*** Trecho do texto

Sobre o amor

Estive em Assis (Assisi, em italiano), a cidade-natal de São Francisco (de Assis…). A pequena cidadezinha é absolutamente maravilhosa. Li em algum lugar que “há pouco a fazer ou a ver em Assis”, mas discordo completamente: a vista é repleta de reflexão; a cidade é silenciosa, mas de um silêncio particular, que nos chama, nos convoca na verdade, a pensar. Claro que, para isso, é preciso superar o tempo presente: é preciso, por exemplo, esquecer ou abstrair o fato de a pequena cidade ter sido capitalizada pelo turismo, e de que você se esbarra, a todo momento, com gente de todo canto em busca de seus “15 segundos de flash”. Mas tudo isso é, com um certo esforço, superável.

******
*** Registros fornecidos

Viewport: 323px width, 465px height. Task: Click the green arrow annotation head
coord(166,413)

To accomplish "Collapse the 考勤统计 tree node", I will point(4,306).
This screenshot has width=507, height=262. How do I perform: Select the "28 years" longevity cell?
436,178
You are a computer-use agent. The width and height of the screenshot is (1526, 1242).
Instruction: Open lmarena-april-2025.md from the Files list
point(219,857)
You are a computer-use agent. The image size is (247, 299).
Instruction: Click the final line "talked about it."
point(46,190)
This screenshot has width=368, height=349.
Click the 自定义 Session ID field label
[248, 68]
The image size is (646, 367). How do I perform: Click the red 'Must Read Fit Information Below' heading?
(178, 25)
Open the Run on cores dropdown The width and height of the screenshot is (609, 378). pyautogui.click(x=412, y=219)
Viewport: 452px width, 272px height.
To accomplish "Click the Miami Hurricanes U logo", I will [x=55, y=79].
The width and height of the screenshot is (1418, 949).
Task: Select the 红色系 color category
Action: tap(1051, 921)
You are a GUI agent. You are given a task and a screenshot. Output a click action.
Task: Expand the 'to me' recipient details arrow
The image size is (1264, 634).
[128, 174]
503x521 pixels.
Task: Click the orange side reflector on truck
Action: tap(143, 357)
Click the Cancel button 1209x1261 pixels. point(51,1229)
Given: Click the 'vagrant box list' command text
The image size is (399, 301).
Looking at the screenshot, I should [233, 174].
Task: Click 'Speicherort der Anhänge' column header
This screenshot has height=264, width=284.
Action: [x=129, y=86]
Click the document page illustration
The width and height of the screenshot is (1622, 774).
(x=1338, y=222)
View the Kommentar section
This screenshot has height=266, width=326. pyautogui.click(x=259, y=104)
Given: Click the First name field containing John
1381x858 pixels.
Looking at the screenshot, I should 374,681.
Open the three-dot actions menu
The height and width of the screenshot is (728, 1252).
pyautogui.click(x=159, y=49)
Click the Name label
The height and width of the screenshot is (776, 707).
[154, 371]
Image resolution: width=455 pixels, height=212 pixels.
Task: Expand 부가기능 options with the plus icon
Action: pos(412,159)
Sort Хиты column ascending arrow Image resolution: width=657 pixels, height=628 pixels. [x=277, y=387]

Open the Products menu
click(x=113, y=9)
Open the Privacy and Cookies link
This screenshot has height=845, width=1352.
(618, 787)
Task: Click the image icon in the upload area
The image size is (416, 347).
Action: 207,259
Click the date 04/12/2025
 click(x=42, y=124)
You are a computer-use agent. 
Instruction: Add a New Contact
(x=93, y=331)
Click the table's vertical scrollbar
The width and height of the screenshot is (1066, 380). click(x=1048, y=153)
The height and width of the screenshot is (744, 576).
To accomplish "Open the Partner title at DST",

******

* **Exercício escrito**
Como você resumiria em duas frases o trecho sobre Assis? Os registros não fazem falta aqui.

* **A resposta**
O texto relata uma visita a Assis, cidade natal de São Francisco, descrita como maravilhosa e dotada de um silêncio particular que convoca a pensar, ao contrário da ideia de que há pouco a fazer ou a ver ali. Para isso, é preciso abstrair o fato de a cidade ter sido capitalizada pelo turismo e estar cheia de gente em busca de seus “15 segundos de flash”, algo superável com certo esforço.